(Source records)
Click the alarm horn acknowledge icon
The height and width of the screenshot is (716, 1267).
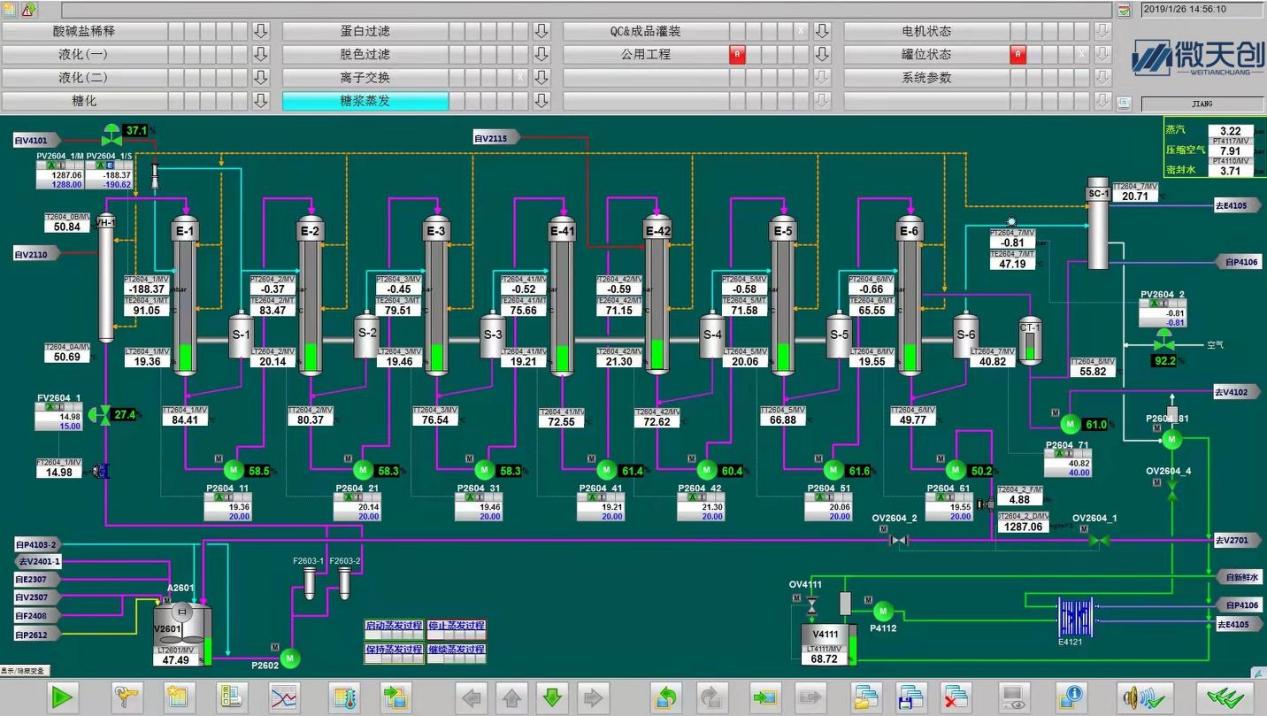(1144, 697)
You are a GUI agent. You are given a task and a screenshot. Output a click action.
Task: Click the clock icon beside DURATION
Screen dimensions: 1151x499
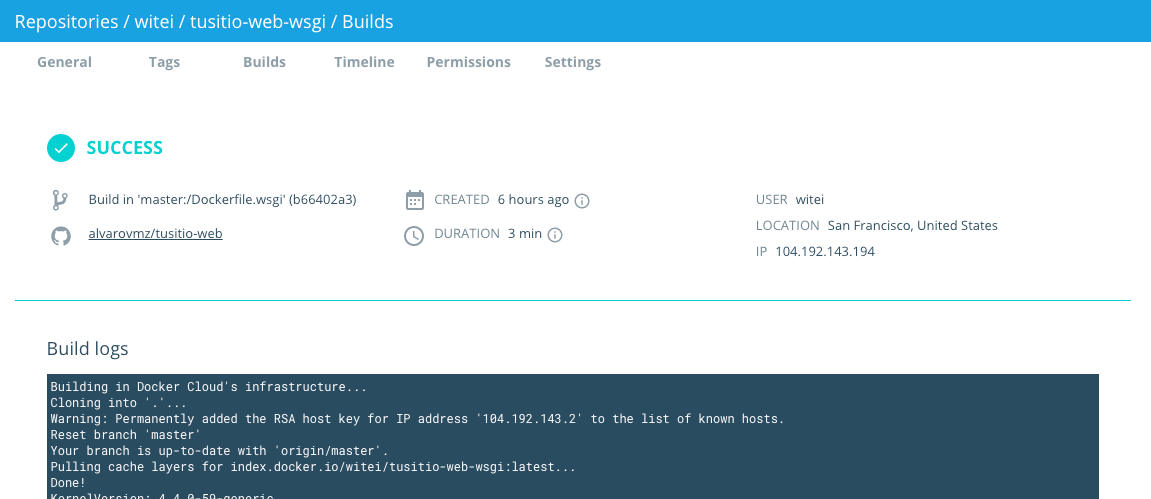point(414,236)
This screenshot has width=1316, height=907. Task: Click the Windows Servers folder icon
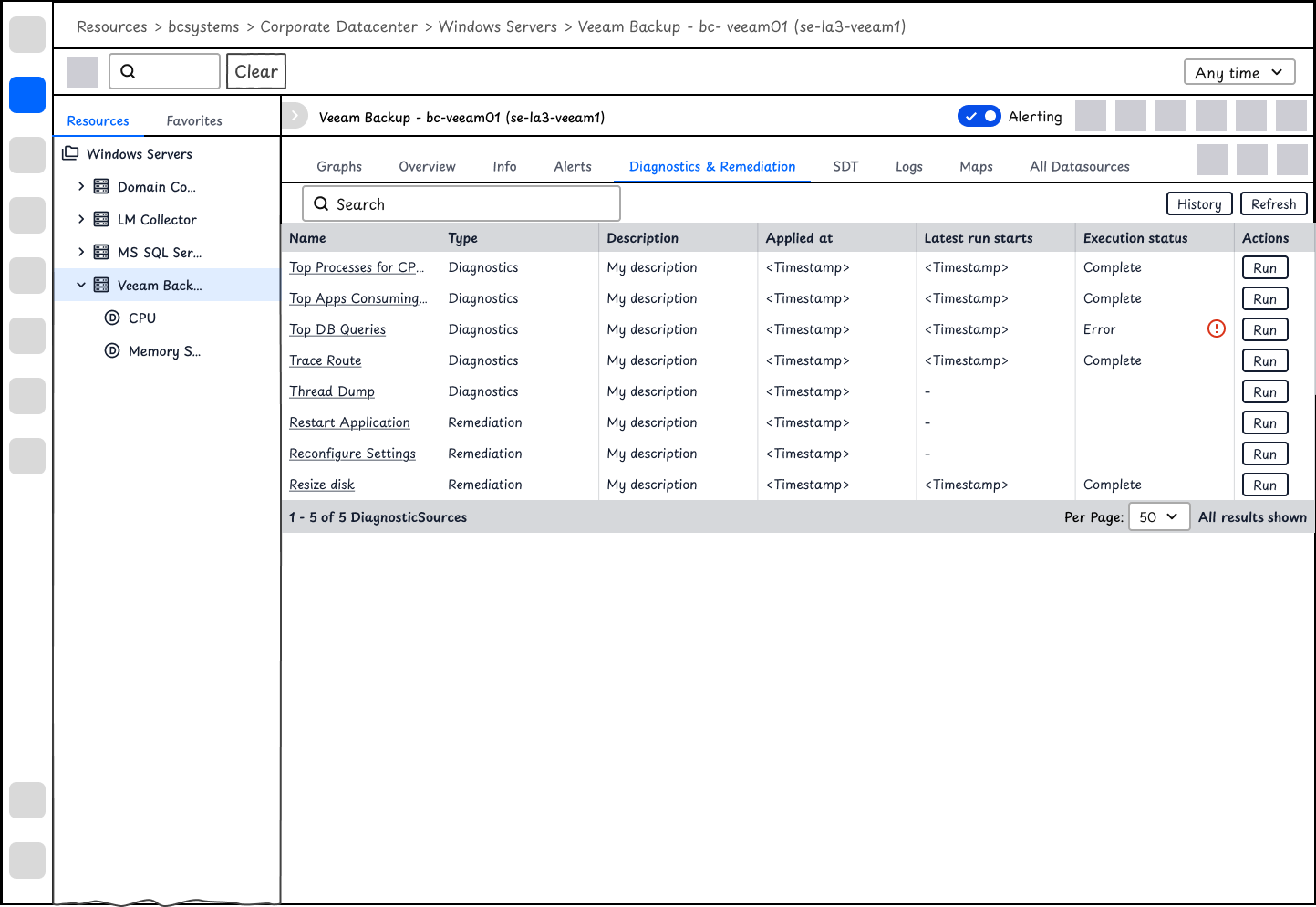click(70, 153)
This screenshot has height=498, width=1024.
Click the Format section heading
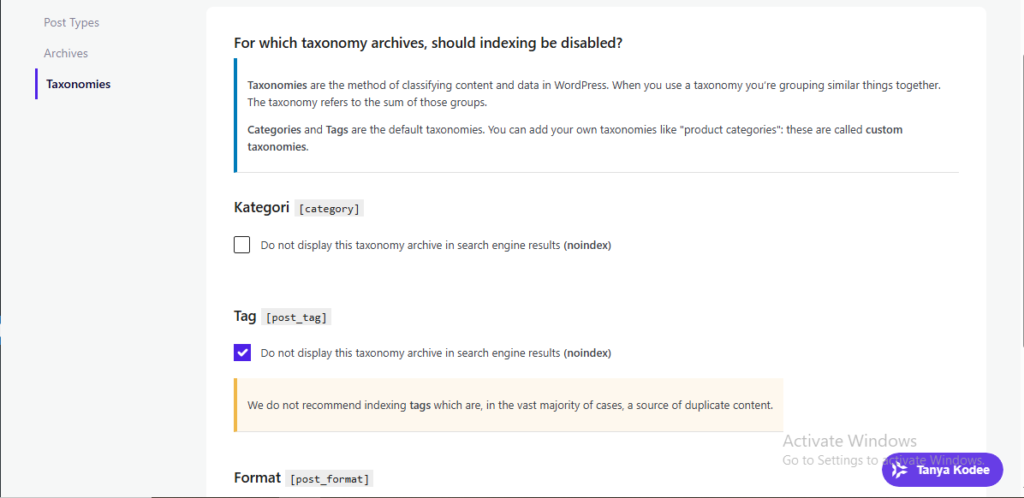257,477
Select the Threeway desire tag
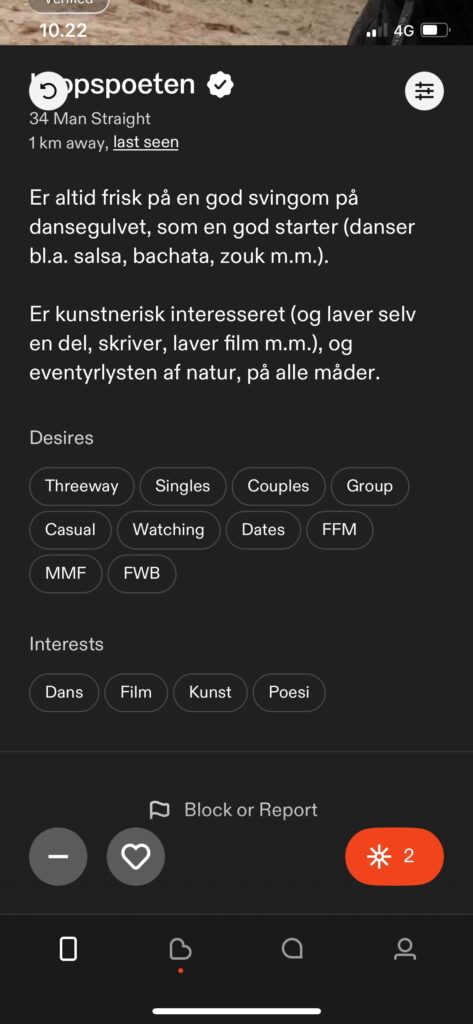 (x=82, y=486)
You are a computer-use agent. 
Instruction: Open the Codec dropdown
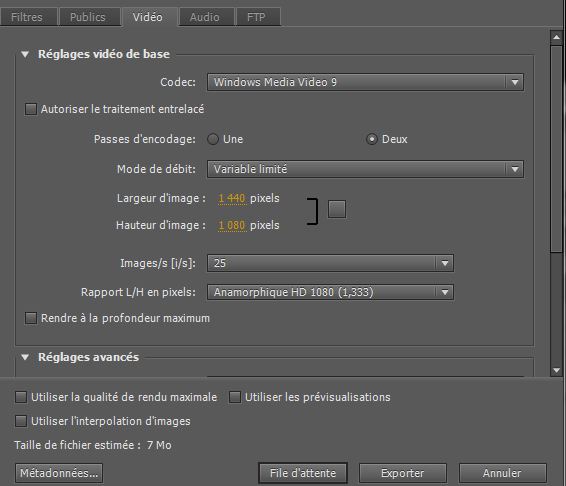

_Exercise_. All records must be output exactly as they are, except for the pictures, which are left out.

_Your solution_.
Click the alarm horn acknowledge icon
The height and width of the screenshot is (716, 1267).
(1144, 697)
You are a GUI agent. You are given a task and a screenshot. Output a click action.
Task: Click the clock icon beside DURATION
Screen dimensions: 1151x499
point(414,236)
This screenshot has width=1316, height=907. Task: Click the Windows Servers folder icon
click(70, 153)
This screenshot has height=498, width=1024.
Click the Format section heading
257,477
Select the Threeway desire tag
 (x=82, y=486)
You are a computer-use agent. 
Instruction: Open the Codec dropdown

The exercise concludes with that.